近付いてくる天岳をじろりと賊が睨みつける。
「盗賊の頭はいるか」
「何だお前は?」
「舞鶴藩の依頼で都から貴様らを討伐しに来た、冒険者だ」
「てめえ、頭がいかれてるのか? たった一人で何抜かしてやがる」
さすがの盗賊たちが呆れた。
「俺は本気だ、頭領を出せ、一騎打ちで勝負をつけよう」
天岳は月桂樹の木剣を構える。
「ふざけたこと抜かしてると本当につまみ出すぞ。木剣でやるってのか」
天岳は木剣を振り上げると、気合いと共に振り下ろした。スマッシュEX+ソードボンバー!
「おっと!」
「何しやがるこの!」
盗賊たちはとっさによけた。
「何事だ」
そこで奥から盗賊の頭が姿を見せた。いかにもと言った感じの体格のいい男である。
「お頭‥‥実はこいつが‥‥」
賊の説明に頭領の目がきらりと光った。
「ほう‥‥盗賊退治か、ご苦労なことだな」
「舞鶴藩からの依頼だ。お前たちを討つ」
「どうやってやる? たった一人で何が出来る」
「一騎打ちでけりをつけよう。お前を倒し、村を解放する!」
天岳は勇んだが頭領はまともに取り合うような人物ではなかった。
「お前たち、少し遊んでやれ。軽く痛めつけて帰らせろ」
「へい」
盗賊たちは改めて天岳に向かってくる。
「おりゃあ!」
盗賊たちの連続攻撃を天岳は何とかかわし、うけとめた。
「ちっ、一対一なら何とかなるのに、やっぱり駄目か」
今時一騎打ちなど武士の間でも聞かない話しだ。

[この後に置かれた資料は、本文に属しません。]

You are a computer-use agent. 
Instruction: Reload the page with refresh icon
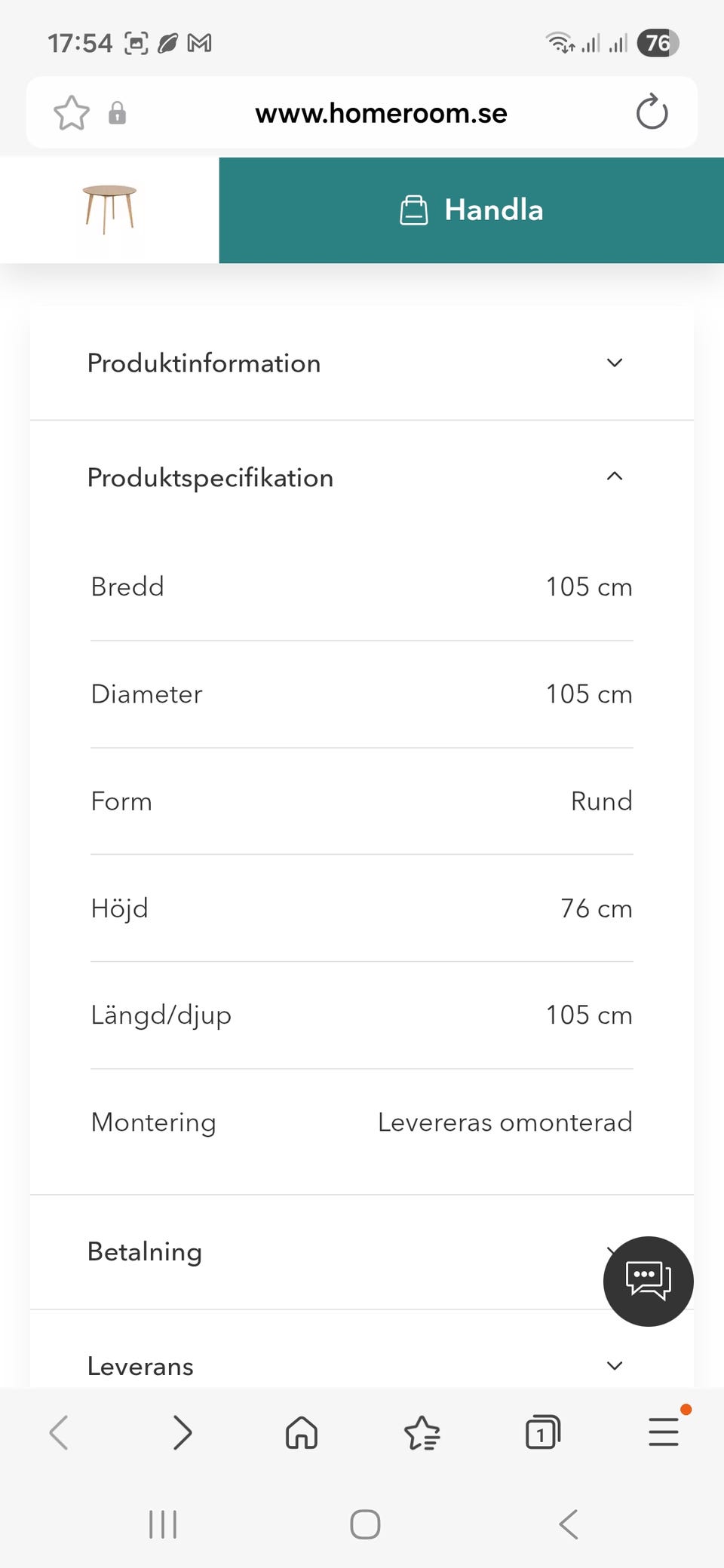[652, 112]
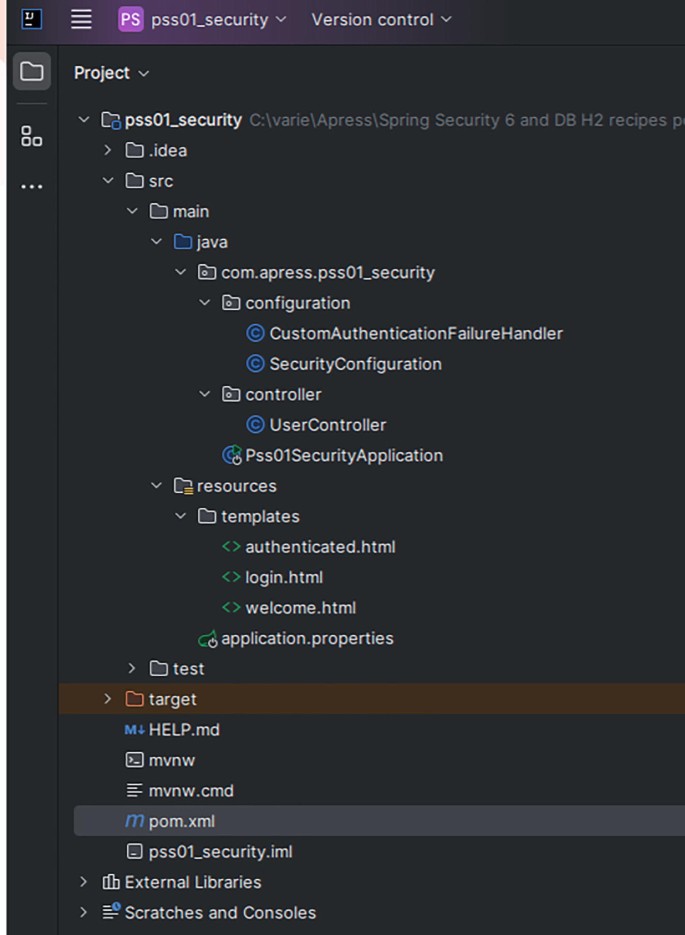Click the pom.xml Maven file icon
This screenshot has width=685, height=935.
(x=134, y=822)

まして盗賊相手にそんな理屈が通じるはずも無い。
天岳は何とか盗賊二人に互角の戦いを見せるが――。
そこで盗賊たちに追われた妙道院がやってきた。
「天岳さん!」
「妙道院殿!」
二人は盗賊たちに囲まれた。
「お頭、こいつらまともじゃありませんぜ。たった二人で乗り込んできて、村を解放するだの抜かしやがるんですよ」
「律儀なことだな。もう一人いたのか」頭領は天岳と妙道院らをみやる。「呆れた連中だ。これでは戦いにならんのは明白だ。俺は冒険者は好かんが、傍若無人に殺傷するほど貴様らを憎んでいるわけでもない。命は取らん、おとなしく都へ帰れ。あくまで抵抗するというなら腕の一本折って放り出してやる」
冒険者二人がなすすべなく立ち尽くす。盗賊に情けをかけられるとは‥‥。
盗賊たちの輪が解けて、無言の圧力をかけてくる。
「この借りは返す」
冒険者たちはそう言い残して村を後にすることになる。完敗であった。